TEXT SEGMENT:
○ ○ ○
# Bridge my late father had helped build.



## Bearwoman (Oct 28, 2018)

Rather then trying to explain this post in words I thought it best to just let the video do the explaining for me.He helped in building the Cut river bridge long before I was born.

I learned that he had been a heavy equipment operator.

He also had helped in building another bridge in the Upper Peninsula of Michigan known as the Mackinac Bridge(AKA the Mighty Mac).


----------



## Buckeye (Oct 28, 2018)

Thanks for sharing!


----------



## RadishRose (Oct 28, 2018)

I've heard of the Mackinac.


----------



## drifter (Nov 11, 2018)

Good video. It's good to know your father helped build this bridge.
My father helped build a bridge also during the depression working 
for the Work Progress Administration. It is not a significant bridge
and I don't have a photo, but it is a long bridge across the Red River, 
linking Texas and Oklahoma northeast of Vernon, TX. I don't often 
think back to those days, but when I drive across this bridge, I do.


----------



## rgp (Nov 15, 2018)
○ ○ ○
ACTIONS TO TAKE:
**1.** Summarize the forum thread about the Cut River bridge in two sentences.
**2.** Reproduce the stretch of the forum thread about the Cut River bridge from "Rather then trying" through "the Mighty Mac).".
**3.** Resume the forum thread about the Cut River bridge from the point where it stops.

SUPPLIED MATERIAL:
○ ○ ○
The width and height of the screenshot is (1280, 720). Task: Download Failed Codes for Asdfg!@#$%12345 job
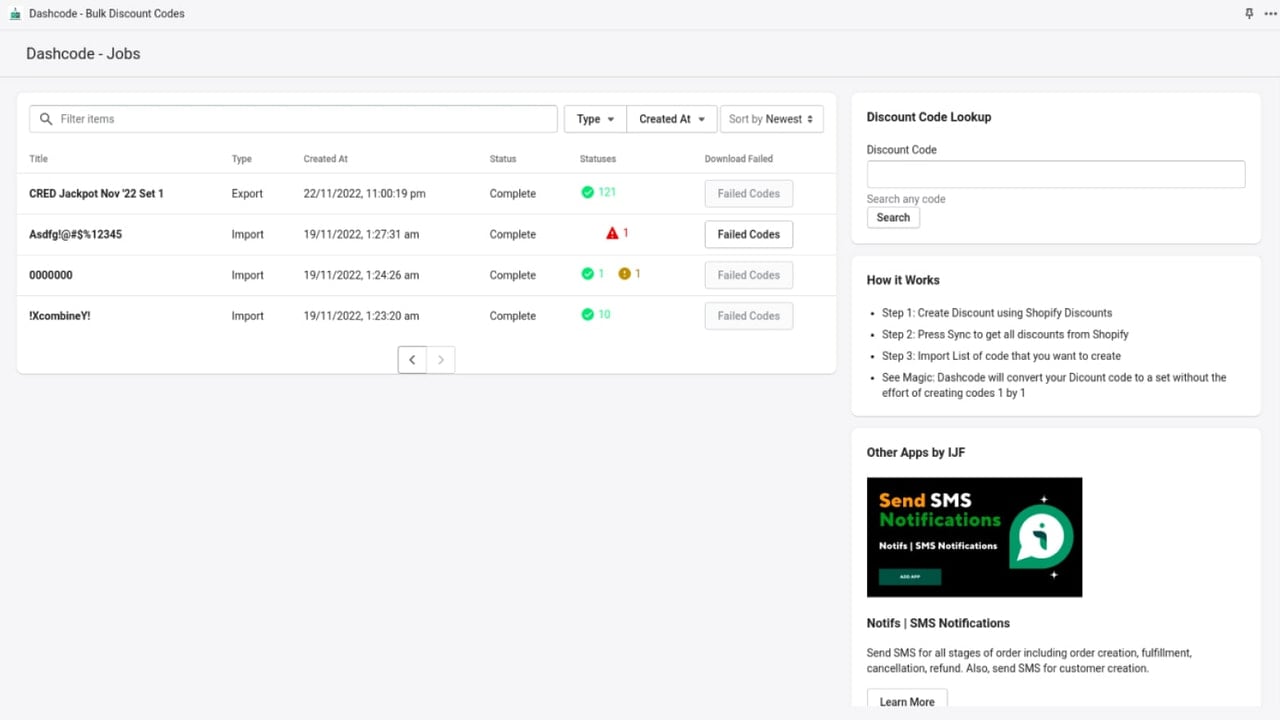749,234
○ ○ ○
PER-TASK ANSWERS:
**1.** The opening poster shares a video about the Cut River bridge, which the poster's late father, a heavy equipment operator, helped build long before the poster was born. The father also helped build the Mackinac Bridge in Michigan's Upper Peninsula, and in reply drifter recalls a father who helped build a long bridge across the Red River, linking Texas and Oklahoma northeast of Vernon, TX, while working for the Work Progress Administration during the depression.

**2.**
Rather then trying to explain this post in words I thought it best to just let the video do the explaining for me.He helped in building the Cut river bridge long before I was born.

I learned that he had been a heavy equipment operator.

He also had helped in building another bridge in the Upper Peninsula of Michigan known as the Mackinac Bridge(AKA the Mighty Mac).

**3.**
Bearwoman said:


> Rather then trying to explain this post in words I thought it best to just let the video do the explaining for me.He helped in building the Cut river bridge long before I was born.
> 
> I learned that he had been a heavy equipment operator.
> 
> He also had helped in building another bridge in the Upper Peninsula of Michigan known as the Mackinac Bridge(AKA the Mighty Mac).




  I have crossed them both.............Thanks for sharing!


----------



## jujube (Nov 15, 2018)

My great-grandfather and his brother were "timber cruisers".  They were employed by the railroad to head out across the southern states to buy up large acreages of trees to cut for lumber to build railroad trestles/bridges.  The biggest bridge they found wood for was for a large "horseshoe" bridge in the Shenandoah Valley (don't know the name or exact location).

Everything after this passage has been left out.